» **SELECTED EXTRACT**

----

SC school districts see rise in teacher vacancies after year of COVID, controversy

The 2020-21 school year has been a trying time for the state’s teachers because of the pandemic and tension over when and how to resume regular class schedules.

Now several local school districts are going into the summer with a high number of open teaching positions, as many teachers finish the year by retiring, looking for jobs elsewhere or just leaving the profession entirely.

In Lexington County, Lexington-Richland 5 has the most positions to fill, with 125 openings as of last week, a higher number of vacancies than the district recorded the previous year, said district spokeswoman Katrina Goggins.

Lexington 1, which covers the central part of the county around the town of Lexington, reported 72 open teaching positions, plus another 32 vacant bus driver jobs.

“That number is slightly higher than in recent years,” said district spokeswoman Kathryn McPhail. “We are working to lower class sizes and therefore, we will need more educators,” which includes funding for an additional 73 positions for the 2020-21 school year.

Lexington 2 in Cayce-West Columbia also had 70 open positions in late May, including 35 teachers, which had dropped to 45 total openings by June 10. A Lexington 2 district spokesperson said that was “significantly lower” than the average number of vacancies the district normally sees this time of year.

Among smaller districts, Lexington 3 had seven openings and Lexington 4 had six.

Lexington-Richland 5’s reopening strategy drew particularly heated discussion, with several parents pushing for a full return to in-class instruction starting in September. By December, the school board had to scale back its reopening plan after student protests and an apparent walkout by teachers over the policy forced three high schools to close.

Last month, the Chapin-Irmo area district generated heated public hearings as the school board moved to drop a requirement that students wear masks. While some parents supported the change, 100 school district employees contemplated filing a lawsuit over the move before Gov. Henry McMaster lifted all legally-enforced mask requirements by executive order. Some teachers at the time cited the school board’s actions as a reason they quit their jobs at the end of the school year.

MaryAnn Sansonetti-Wood is one of them. The Irmo Middle School teacher is moving to a job in Richland 2 because she said the push to reopen schools left her feeling unsafe.

“Any given day, I had 116 children coming through my classroom, which in a normal year is not a big deal, but there’s no way we could social distance.”

Just in the past two weeks, she’s had a student diagnosed with COVID-19, leading 10 other children in the class to have to quarantine. Sansonetti-Wood said she preferred the approach of Richland 2, where she had previously worked, because the northeast Richland County district returned to a normal schedule more slowly and with more precautions in place.

----

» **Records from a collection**
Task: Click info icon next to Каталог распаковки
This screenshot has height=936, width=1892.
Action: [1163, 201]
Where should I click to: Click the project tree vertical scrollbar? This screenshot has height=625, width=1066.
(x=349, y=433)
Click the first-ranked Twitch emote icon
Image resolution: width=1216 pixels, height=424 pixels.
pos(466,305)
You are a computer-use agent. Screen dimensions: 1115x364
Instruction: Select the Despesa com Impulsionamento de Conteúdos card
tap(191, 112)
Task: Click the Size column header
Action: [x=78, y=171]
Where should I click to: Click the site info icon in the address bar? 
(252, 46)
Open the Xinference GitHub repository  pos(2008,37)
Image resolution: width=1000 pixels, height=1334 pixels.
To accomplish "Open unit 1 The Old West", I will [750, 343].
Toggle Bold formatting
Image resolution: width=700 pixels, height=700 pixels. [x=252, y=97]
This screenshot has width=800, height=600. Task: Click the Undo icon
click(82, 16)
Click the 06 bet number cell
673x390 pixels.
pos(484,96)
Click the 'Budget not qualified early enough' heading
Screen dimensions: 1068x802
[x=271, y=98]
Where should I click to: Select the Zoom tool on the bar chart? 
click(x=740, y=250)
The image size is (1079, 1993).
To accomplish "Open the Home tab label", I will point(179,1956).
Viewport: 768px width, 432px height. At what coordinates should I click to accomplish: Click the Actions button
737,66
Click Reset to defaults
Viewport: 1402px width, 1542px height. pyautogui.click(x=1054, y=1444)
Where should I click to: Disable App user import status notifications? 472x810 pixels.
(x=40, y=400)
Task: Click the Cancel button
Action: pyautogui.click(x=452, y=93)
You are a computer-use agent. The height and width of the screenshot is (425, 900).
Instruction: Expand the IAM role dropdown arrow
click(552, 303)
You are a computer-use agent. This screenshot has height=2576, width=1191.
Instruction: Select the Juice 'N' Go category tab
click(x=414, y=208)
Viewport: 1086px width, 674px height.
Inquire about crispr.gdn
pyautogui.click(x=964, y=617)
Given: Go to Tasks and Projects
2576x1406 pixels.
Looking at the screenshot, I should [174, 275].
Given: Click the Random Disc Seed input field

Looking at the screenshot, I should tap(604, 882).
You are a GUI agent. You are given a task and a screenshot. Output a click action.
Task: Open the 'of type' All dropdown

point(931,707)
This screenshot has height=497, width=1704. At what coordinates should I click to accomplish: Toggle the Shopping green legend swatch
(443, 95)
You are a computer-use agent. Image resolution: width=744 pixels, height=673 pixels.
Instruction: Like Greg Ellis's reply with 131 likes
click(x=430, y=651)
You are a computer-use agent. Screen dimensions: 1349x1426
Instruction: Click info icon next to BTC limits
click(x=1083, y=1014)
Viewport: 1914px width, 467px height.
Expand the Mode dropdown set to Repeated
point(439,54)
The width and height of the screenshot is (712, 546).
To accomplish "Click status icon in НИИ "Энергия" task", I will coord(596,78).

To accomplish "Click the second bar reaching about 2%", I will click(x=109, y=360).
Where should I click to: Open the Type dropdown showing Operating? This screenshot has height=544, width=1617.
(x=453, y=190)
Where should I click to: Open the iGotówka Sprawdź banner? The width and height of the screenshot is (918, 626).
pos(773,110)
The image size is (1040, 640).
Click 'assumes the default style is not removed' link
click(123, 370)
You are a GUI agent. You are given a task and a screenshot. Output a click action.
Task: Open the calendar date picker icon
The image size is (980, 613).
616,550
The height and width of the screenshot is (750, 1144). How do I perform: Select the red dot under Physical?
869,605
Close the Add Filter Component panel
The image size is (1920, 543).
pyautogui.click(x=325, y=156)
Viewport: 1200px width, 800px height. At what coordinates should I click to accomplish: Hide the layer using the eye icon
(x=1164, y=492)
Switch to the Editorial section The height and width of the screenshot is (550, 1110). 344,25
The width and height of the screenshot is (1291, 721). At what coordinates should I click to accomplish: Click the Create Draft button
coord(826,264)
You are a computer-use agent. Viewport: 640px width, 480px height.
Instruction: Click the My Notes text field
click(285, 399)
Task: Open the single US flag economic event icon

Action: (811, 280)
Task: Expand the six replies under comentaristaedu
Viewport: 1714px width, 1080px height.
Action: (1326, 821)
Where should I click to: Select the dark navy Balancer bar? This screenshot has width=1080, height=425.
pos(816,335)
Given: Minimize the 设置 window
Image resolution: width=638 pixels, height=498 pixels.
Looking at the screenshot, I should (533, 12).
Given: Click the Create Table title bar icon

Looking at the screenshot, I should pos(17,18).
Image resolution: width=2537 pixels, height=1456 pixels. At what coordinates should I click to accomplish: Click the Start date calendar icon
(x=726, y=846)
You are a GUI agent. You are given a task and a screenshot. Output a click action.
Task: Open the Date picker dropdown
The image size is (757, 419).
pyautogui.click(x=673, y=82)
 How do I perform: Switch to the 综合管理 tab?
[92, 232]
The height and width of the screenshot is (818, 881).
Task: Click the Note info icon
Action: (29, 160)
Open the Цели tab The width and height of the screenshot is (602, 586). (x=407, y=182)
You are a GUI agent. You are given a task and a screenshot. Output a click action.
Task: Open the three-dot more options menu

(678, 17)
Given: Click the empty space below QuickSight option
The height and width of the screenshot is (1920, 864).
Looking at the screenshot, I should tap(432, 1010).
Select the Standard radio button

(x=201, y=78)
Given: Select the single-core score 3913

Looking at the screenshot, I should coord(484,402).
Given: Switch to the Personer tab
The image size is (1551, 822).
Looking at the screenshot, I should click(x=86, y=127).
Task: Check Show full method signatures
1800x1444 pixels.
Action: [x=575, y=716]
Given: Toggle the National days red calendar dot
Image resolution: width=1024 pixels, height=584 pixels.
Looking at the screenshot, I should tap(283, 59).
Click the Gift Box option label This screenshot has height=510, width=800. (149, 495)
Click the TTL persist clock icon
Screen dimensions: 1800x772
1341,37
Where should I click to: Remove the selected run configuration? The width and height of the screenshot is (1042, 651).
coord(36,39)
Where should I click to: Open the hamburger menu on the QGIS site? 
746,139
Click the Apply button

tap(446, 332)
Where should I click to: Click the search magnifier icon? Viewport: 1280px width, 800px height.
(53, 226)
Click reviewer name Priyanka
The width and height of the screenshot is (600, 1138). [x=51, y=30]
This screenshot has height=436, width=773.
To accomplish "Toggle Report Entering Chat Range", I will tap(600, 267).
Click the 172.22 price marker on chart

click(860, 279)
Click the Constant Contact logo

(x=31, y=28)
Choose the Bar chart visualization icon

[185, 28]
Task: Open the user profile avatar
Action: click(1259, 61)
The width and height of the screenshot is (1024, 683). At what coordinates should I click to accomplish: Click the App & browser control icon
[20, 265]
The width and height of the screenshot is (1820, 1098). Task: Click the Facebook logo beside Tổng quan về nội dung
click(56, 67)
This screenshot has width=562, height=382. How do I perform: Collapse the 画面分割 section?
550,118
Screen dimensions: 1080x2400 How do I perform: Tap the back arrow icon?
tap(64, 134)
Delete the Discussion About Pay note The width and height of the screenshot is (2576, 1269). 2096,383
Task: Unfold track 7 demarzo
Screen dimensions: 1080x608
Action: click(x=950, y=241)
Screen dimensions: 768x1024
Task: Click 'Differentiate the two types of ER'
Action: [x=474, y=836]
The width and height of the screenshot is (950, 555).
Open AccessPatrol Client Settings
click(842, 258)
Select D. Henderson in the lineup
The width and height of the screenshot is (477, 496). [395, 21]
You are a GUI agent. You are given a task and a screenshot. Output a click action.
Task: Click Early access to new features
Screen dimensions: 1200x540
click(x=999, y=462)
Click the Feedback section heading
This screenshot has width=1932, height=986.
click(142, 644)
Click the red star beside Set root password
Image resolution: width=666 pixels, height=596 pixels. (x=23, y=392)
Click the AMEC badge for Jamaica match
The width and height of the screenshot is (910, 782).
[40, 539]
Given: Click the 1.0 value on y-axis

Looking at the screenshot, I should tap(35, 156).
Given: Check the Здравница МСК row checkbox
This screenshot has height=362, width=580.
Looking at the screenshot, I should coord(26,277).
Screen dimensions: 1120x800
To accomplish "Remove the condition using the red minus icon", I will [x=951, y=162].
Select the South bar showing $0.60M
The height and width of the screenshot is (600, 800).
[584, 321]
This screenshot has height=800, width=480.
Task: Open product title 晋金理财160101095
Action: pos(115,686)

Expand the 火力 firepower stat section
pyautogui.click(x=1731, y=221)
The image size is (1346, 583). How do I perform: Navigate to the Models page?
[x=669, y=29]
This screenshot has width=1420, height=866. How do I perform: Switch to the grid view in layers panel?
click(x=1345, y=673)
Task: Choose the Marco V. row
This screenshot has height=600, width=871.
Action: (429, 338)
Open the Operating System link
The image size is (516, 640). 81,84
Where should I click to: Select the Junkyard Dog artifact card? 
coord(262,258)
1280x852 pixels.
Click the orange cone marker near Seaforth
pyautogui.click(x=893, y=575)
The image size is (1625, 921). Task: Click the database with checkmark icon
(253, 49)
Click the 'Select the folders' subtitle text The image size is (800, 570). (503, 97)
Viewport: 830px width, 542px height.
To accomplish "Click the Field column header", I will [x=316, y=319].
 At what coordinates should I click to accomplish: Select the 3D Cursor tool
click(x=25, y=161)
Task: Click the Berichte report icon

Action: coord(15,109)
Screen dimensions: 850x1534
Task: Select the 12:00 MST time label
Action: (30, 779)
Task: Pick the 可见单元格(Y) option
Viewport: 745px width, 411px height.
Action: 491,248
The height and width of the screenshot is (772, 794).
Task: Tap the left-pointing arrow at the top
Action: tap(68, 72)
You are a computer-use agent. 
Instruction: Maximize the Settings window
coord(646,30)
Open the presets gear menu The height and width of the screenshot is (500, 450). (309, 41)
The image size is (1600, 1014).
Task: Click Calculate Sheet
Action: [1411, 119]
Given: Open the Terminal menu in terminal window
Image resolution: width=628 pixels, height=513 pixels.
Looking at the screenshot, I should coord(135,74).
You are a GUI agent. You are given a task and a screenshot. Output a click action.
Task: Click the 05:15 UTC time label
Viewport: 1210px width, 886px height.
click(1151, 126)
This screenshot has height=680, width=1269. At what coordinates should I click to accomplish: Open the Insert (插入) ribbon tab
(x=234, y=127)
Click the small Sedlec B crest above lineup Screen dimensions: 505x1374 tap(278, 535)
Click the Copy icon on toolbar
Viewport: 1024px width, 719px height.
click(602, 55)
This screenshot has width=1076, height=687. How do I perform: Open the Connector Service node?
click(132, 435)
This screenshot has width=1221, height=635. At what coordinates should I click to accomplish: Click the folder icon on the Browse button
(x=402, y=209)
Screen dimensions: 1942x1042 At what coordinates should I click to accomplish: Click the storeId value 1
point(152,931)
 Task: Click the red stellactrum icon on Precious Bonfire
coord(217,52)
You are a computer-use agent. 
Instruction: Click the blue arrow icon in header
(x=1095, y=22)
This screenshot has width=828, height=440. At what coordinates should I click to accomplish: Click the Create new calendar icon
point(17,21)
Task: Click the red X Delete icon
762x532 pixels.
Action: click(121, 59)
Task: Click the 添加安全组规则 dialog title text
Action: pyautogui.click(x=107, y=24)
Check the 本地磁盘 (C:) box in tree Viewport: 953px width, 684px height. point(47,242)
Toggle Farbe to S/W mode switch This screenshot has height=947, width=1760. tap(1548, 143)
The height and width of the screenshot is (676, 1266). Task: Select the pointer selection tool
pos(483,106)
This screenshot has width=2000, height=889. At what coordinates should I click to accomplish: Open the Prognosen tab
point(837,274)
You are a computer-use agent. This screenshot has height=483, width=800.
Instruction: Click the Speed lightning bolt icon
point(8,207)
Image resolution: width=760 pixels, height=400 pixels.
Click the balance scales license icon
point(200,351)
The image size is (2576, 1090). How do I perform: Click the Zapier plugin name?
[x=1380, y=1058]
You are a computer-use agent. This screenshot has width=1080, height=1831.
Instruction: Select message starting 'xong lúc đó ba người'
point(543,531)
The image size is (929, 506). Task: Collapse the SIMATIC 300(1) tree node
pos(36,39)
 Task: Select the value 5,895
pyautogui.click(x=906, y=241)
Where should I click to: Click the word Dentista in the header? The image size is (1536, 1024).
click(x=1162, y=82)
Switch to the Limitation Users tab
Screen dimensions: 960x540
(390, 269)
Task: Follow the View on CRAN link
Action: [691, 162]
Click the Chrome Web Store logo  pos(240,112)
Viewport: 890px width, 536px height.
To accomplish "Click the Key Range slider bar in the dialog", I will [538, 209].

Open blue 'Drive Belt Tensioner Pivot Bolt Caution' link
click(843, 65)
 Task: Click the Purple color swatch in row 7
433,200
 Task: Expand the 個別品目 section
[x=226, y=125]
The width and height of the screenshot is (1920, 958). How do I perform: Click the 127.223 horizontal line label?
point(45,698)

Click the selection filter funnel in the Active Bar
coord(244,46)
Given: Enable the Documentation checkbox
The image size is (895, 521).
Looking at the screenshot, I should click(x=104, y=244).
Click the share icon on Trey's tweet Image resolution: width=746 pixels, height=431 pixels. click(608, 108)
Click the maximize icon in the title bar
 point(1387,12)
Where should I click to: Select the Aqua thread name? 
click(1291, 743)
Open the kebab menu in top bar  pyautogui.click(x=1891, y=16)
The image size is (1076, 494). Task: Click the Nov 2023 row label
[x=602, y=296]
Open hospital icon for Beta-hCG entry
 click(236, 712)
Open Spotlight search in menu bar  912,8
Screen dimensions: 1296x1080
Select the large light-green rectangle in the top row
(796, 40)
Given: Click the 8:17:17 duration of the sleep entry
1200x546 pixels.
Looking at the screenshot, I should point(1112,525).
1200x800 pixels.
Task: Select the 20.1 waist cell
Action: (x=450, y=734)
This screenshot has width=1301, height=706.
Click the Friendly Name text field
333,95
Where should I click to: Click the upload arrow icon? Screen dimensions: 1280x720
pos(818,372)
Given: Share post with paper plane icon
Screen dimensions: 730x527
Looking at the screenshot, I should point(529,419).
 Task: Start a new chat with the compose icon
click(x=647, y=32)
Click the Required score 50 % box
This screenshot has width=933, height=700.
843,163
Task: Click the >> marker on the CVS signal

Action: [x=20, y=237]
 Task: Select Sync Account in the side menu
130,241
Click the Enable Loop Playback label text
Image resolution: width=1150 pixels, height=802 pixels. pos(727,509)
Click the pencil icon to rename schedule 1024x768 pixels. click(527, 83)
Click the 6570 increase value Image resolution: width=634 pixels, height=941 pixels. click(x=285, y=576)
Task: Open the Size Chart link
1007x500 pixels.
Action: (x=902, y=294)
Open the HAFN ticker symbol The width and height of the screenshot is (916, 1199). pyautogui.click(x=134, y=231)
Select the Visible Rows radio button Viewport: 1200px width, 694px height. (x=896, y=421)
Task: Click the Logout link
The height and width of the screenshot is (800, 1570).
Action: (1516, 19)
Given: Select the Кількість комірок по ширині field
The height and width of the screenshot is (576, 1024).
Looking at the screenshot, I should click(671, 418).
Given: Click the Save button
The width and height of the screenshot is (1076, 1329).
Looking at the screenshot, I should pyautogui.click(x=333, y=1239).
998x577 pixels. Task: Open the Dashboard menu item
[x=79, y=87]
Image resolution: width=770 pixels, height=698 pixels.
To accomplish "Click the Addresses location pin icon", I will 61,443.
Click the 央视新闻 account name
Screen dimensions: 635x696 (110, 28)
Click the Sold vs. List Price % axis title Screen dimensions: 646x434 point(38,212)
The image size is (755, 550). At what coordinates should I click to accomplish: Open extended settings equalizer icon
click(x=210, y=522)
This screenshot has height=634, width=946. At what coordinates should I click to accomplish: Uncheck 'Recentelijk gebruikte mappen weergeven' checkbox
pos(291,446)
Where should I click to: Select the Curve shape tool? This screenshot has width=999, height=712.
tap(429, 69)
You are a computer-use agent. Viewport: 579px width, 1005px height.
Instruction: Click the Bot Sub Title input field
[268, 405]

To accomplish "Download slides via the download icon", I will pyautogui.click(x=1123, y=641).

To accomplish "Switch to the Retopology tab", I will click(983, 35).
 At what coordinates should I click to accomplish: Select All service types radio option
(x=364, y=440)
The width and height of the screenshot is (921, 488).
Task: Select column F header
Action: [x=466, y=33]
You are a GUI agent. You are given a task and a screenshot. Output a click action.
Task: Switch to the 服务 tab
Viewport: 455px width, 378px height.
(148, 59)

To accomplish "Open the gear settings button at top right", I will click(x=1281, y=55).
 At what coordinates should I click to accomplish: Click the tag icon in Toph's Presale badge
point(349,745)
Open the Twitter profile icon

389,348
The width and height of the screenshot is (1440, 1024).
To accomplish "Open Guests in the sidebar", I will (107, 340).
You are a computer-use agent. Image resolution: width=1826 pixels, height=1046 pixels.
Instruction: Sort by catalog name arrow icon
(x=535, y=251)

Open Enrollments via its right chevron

----

» **PROBLEM 1**
How many open teaching positions did Lexington 1 report, according to the article on teacher vacancies above?
» **PROBLEM 2**
Please write out the part of the article on teacher vacancies from "In Lexington County, Lexington-Richland" up to and including "bus driver jobs.".
» **PROBLEM 3**
Pick up the article on teacher vacancies where it stops and keep writing.

» **EXERCISE OUTPUT 1**
72

» **EXERCISE OUTPUT 2**
In Lexington County, Lexington-Richland 5 has the most positions to fill, with 125 openings as of last week, a higher number of vacancies than the district recorded the previous year, said district spokeswoman Katrina Goggins.

Lexington 1, which covers the central part of the county around the town of Lexington, reported 72 open teaching positions, plus another 32 vacant bus driver jobs.

» **EXERCISE OUTPUT 3**
“I believe in the time of a pandemic, (the school board) was more worried about teachers being babysitters than teachers,” she said.

Albert Jones, a fourth-grade teacher at H.E. Corley Elementary in Irmo, is another teacher heading out the door at the end of this year, unsure what the next step will be.

“I think we have a system issue, not just an issue with this particular school or teacher,” he said, citing disparities in children’s levels of preparedness and access to educational resources, especially during a year when many learning activities shifted online.

“We have students from very different backgrounds, some who are well-prepared, have their own learning coach, and some who didn’t have all that,” Jones said. “We need to be able to talk about inequality. If it was your child, what would you be willing to do?”

He’s nervous so many open teaching positions won’t be permanently filled by next year, as well as about who might be filling them. He’s aware he’s one of the few Black men going into the teaching profession, and he worries fewer students will see themselves reflected in a shrinking teaching pool. But still, he’s optimistic about the field, and plans to continue his career in education somehow.

“There are issues that need to be addressed, but I don’t see it as hopeless,” Jones said.

Lexington-Richland 5’s own job application site listed 24 open high school positions, 13 elementary school positions, eight each for middle and intermediate levels, four special education teaching positions and six uncategorized teaching jobs.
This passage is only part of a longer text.